## BRIEF A:
Answer the following questions using the Ollenschläger biography.
(i) In which city was Ollenschläger born?
(ii) From which university did he receive his medical doctorate, and in what year?
(iii) During which years was he founding head of the German Agency for Quality in Medicine?
## BRIEF B:
For each statement below, state whether it agrees with the Ollenschläger biography, and quote the words of the biography that settle it.
(i) Ollenschläger received the venia legendi from the University of Münster.
(ii) Ollenschläger worked as a research pharmacist before he worked as a university physician.
(iii) The German Clearinghouse for Patient Information was intended to promote shared decision making.
## BRIEF C:
Continue the Ollenschläger biography from the point where it ends.

Günter Ollenschläger (born 3 March 1951 in Bonn) is a German physician, medical editor, and á former professor of internal medicine and clinical decision making at the University of Cologne, Faculty of Medicine.

== Biography ==
Ollenschläger is a certified pharmacist and general internist. He has a pharmaceutical doctorate from the University of Münster (1977), a medical doctorate from the University of Giessen (1982), and the venia legendi from the University of Cologne (1990).

Günter Ollenschläger worked as a research pharmacist from 1975 until 1981, and as a university physician from 1983 until 1990, working in the fields of pharmacokinetics, tumor related malnutrition, and metabolism.

Ollenschläger joined the German Medical Association as director of Continuing Medical Education from 1990 until 1995. From 1995 until 2014 he was founding head of the German Agency for Quality in Medicine. In that capacity he introduced a variety of projects to develop evidence based healthcare and knowledge management as well as patient safety in German healthcare:
- German Program for evidence based medical guidelines,
- German Guideline Clearinghouse,
- German Clearinghouse for Patient Information in order to promote scientifically based shared decision making,
- National Program for Disease Management Guidelines.

## PROVIDED MATERIAL:
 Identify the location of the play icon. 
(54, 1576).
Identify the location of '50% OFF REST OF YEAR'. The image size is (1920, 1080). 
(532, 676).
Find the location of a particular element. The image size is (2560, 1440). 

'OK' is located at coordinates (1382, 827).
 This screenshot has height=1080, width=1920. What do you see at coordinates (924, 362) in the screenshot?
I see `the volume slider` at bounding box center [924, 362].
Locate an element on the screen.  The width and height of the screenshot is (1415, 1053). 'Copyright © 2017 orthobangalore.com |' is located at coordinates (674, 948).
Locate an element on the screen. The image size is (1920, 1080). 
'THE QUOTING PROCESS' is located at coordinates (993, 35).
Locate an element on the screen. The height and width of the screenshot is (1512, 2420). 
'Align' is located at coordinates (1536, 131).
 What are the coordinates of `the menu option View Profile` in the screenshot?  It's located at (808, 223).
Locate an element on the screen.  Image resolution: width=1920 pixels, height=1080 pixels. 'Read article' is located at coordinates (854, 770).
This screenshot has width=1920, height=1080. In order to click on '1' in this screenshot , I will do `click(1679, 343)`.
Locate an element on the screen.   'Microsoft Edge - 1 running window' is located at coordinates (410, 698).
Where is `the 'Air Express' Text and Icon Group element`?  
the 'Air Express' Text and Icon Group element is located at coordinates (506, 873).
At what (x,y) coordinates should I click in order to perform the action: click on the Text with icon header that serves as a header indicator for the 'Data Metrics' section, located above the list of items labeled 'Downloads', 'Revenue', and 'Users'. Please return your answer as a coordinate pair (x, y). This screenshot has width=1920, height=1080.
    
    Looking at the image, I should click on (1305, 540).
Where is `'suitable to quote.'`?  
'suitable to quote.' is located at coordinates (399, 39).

## WRITTEN RESPONSE A:
(i) Bonn.
(ii) The University of Giessen, in 1982.
(iii) From 1995 until 2014.

## WRITTEN RESPONSE B:
(i) No: "the venia legendi from the University of Cologne (1990)."
(ii) Yes: "worked as a research pharmacist from 1975 until 1981, and as a university physician from 1983 until 1990."
(iii) Yes: "German Clearinghouse for Patient Information in order to promote scientifically based shared decision making."

## WRITTEN RESPONSE C:
- Program for Evidence-based Patient Guidelines
- Physicians' Program for Patient Safety and Medical Error Prevention.

Ollenschläger was co-founder of the German Network for Evidence Based Medicine in 1998, and of the German Coalition for Patient Safety in 2005. He was co-founder and Founding Chairman of the Guidelines International Network in 2002.
He was chief editor of the German Journal for Evidence and Quality in Healthcare from 1995 until 2015. From 2015 until 2016 Günter Ollenschläger was editor-in-chief of the medical encyclopedia DEXIMED, the German version of the Norwegian e-book NEL. In 2019 Günter Ollenschläger was co-founder of Health Literacy Network Germany DNGK.

== Awards ==
- Max-Rubner-Award – German Nutrition Society (1990)
- Corresponding Member, German College of General Practitioners and Family Physicians DEGAM (1994)
- Berlin Health Award (1998)
- German Health Award (1999)
- Richard-Merten-Award (1999)
- German Healthcare Quality Award (2001)
- Honorary Patron - Guidelines International Network (2005)
- Honorary Chairman - German Network for Evidence Based Medicine (2013)
- Editor-in-Chief-Emeritus, German Journal for Evidence and Quality in Healthcare (2015)
- Honorary Member - German Network for Evidence Based Medicine (2016)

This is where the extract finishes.